### Instructions for the task
Return each line of the data below exactly, omitting any pictures.

[Stored data entries]

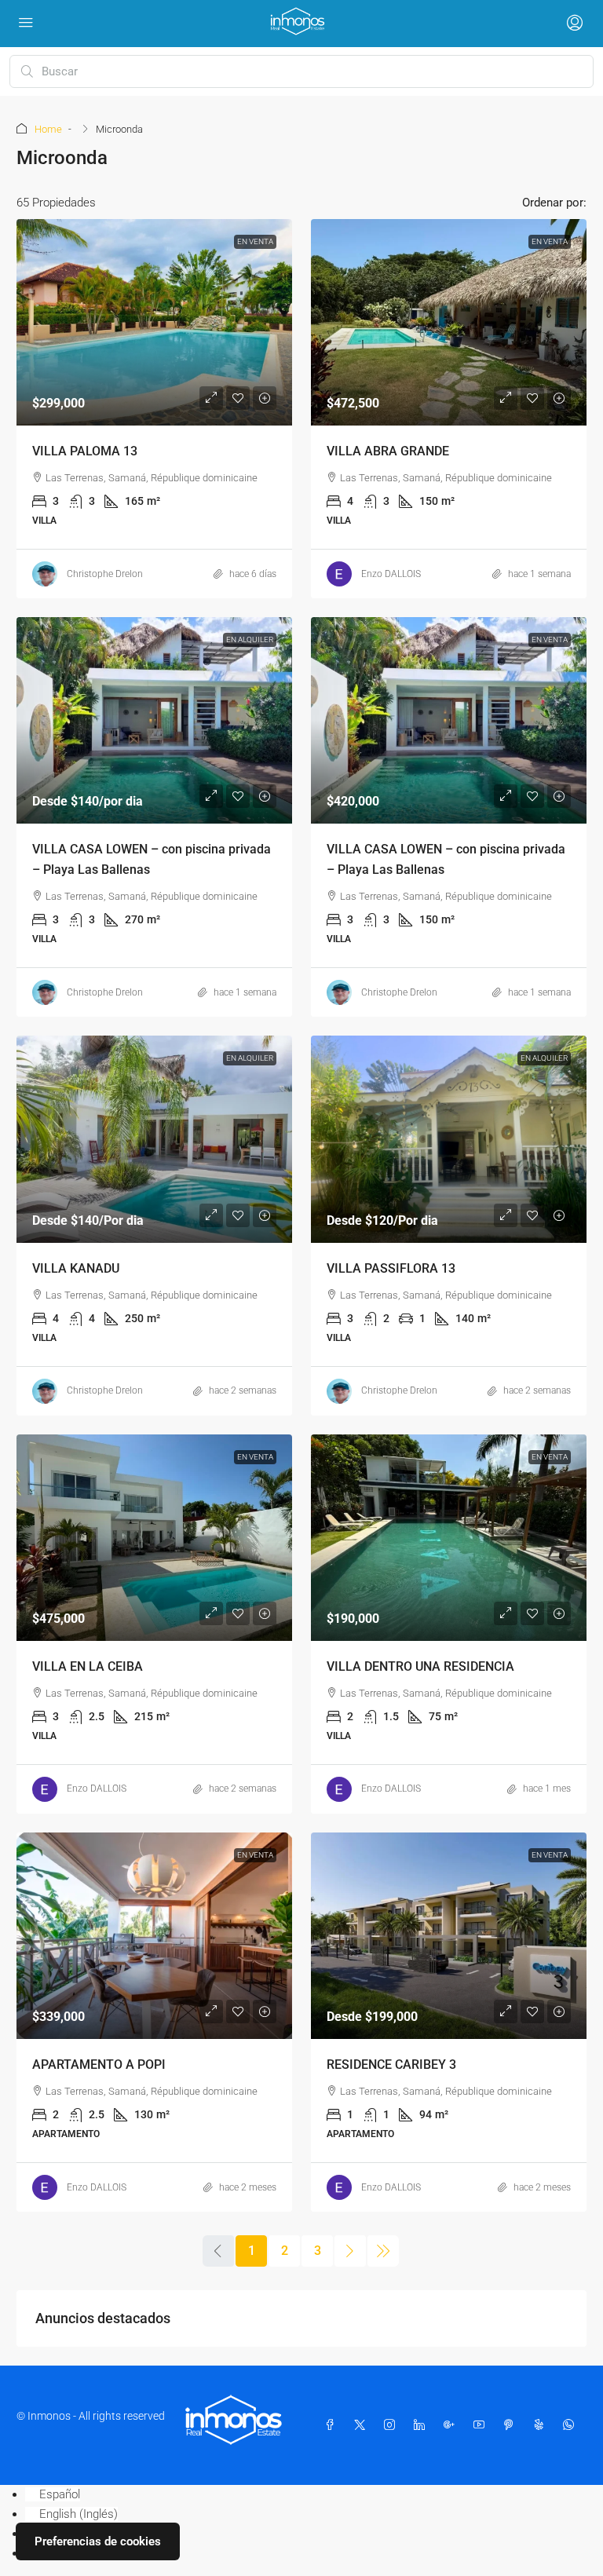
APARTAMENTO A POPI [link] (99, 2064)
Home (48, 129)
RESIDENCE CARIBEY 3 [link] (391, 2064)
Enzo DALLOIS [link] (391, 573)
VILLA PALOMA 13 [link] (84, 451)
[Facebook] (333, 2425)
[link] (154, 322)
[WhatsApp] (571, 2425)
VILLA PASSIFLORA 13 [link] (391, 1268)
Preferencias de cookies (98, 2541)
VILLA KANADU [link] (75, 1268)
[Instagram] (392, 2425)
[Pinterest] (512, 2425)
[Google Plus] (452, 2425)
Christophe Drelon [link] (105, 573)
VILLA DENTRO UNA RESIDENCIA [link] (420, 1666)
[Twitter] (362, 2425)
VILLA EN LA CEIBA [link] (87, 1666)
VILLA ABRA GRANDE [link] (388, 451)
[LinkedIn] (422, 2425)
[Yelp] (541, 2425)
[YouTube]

### Written answer
APARTAMENTO A POPI [link] (99, 2064)
Home (48, 129)
RESIDENCE CARIBEY 3 [link] (391, 2064)
Enzo DALLOIS [link] (391, 573)
VILLA PALOMA 13 [link] (84, 451)
[Facebook] (333, 2425)
[link] (154, 322)
[WhatsApp] (571, 2425)
VILLA PASSIFLORA 13 [link] (391, 1268)
Preferencias de cookies (98, 2541)
VILLA KANADU [link] (75, 1268)
[Instagram] (392, 2425)
[Pinterest] (512, 2425)
[Google Plus] (452, 2425)
Christophe Drelon [link] (105, 573)
VILLA DENTRO UNA RESIDENCIA [link] (420, 1666)
[Twitter] (362, 2425)
VILLA EN LA CEIBA [link] (87, 1666)
VILLA ABRA GRANDE [link] (388, 451)
[LinkedIn] (422, 2425)
[Yelp] (541, 2425)
[YouTube]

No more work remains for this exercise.